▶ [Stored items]
——
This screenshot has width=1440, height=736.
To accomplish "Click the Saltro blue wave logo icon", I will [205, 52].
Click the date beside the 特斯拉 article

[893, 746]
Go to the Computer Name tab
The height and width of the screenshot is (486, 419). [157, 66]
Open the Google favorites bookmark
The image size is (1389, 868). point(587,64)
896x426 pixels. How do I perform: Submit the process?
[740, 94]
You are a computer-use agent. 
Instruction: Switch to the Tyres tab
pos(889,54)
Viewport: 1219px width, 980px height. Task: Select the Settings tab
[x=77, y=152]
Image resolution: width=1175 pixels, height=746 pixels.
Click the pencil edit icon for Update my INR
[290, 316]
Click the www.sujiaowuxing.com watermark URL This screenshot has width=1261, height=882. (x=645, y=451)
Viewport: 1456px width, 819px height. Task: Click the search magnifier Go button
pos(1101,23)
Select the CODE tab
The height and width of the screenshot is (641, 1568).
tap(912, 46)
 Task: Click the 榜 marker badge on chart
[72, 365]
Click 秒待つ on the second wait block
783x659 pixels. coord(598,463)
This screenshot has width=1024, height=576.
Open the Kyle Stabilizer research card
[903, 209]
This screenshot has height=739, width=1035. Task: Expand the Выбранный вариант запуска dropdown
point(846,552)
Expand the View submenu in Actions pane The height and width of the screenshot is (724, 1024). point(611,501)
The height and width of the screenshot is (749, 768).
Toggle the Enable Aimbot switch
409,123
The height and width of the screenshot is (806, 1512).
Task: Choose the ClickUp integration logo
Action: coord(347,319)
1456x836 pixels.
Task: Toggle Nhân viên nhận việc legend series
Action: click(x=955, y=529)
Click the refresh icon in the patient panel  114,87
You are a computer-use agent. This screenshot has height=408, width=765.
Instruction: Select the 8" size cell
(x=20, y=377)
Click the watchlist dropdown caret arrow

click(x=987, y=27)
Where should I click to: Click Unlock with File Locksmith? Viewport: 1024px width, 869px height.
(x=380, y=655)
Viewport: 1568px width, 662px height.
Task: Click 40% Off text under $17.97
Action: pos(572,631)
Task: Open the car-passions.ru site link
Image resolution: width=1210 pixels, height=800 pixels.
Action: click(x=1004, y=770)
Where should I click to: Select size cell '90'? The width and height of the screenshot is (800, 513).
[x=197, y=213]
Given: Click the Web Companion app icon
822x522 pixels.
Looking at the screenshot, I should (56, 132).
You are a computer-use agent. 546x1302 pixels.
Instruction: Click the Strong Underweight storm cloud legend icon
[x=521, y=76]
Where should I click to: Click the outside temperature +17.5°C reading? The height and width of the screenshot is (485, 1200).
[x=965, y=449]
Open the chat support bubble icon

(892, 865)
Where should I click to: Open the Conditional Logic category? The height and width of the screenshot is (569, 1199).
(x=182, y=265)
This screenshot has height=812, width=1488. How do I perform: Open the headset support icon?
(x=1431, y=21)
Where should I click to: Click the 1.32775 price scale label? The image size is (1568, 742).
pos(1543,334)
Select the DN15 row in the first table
——
▶ [What the task asks] Restate every entry above exactly as it stands.

▶ [Solution to this problem]
This screenshot has width=1440, height=736.
To accomplish "Click the Saltro blue wave logo icon", I will [205, 52].
Click the date beside the 特斯拉 article

[893, 746]
Go to the Computer Name tab
The height and width of the screenshot is (486, 419). [157, 66]
Open the Google favorites bookmark
The image size is (1389, 868). point(587,64)
896x426 pixels. How do I perform: Submit the process?
[740, 94]
You are a computer-use agent. 
Instruction: Switch to the Tyres tab
pos(889,54)
Viewport: 1219px width, 980px height. Task: Select the Settings tab
[x=77, y=152]
Image resolution: width=1175 pixels, height=746 pixels.
Click the pencil edit icon for Update my INR
[290, 316]
Click the www.sujiaowuxing.com watermark URL This screenshot has width=1261, height=882. (x=645, y=451)
Viewport: 1456px width, 819px height. Task: Click the search magnifier Go button
pos(1101,23)
Select the CODE tab
The height and width of the screenshot is (641, 1568).
tap(912, 46)
 Task: Click the 榜 marker badge on chart
[72, 365]
Click 秒待つ on the second wait block
783x659 pixels. coord(598,463)
This screenshot has width=1024, height=576.
Open the Kyle Stabilizer research card
[903, 209]
This screenshot has height=739, width=1035. Task: Expand the Выбранный вариант запуска dropdown
point(846,552)
Expand the View submenu in Actions pane The height and width of the screenshot is (724, 1024). point(611,501)
The height and width of the screenshot is (749, 768).
Toggle the Enable Aimbot switch
409,123
The height and width of the screenshot is (806, 1512).
Task: Choose the ClickUp integration logo
Action: coord(347,319)
1456x836 pixels.
Task: Toggle Nhân viên nhận việc legend series
Action: click(x=955, y=529)
Click the refresh icon in the patient panel  114,87
You are a computer-use agent. This screenshot has height=408, width=765.
Instruction: Select the 8" size cell
(x=20, y=377)
Click the watchlist dropdown caret arrow

click(x=987, y=27)
Where should I click to: Click Unlock with File Locksmith? Viewport: 1024px width, 869px height.
(x=380, y=655)
Viewport: 1568px width, 662px height.
Task: Click 40% Off text under $17.97
Action: pos(572,631)
Task: Open the car-passions.ru site link
Image resolution: width=1210 pixels, height=800 pixels.
Action: click(x=1004, y=770)
Where should I click to: Select size cell '90'? The width and height of the screenshot is (800, 513).
[x=197, y=213]
Given: Click the Web Companion app icon
822x522 pixels.
Looking at the screenshot, I should (56, 132).
You are a computer-use agent. 546x1302 pixels.
Instruction: Click the Strong Underweight storm cloud legend icon
[x=521, y=76]
Where should I click to: Click the outside temperature +17.5°C reading? The height and width of the screenshot is (485, 1200).
[x=965, y=449]
Open the chat support bubble icon

(892, 865)
Where should I click to: Open the Conditional Logic category? The height and width of the screenshot is (569, 1199).
(x=182, y=265)
This screenshot has height=812, width=1488. How do I perform: Open the headset support icon?
(x=1431, y=21)
Where should I click to: Click the 1.32775 price scale label? The image size is (1568, 742).
pos(1543,334)
Select the DN15 row in the first table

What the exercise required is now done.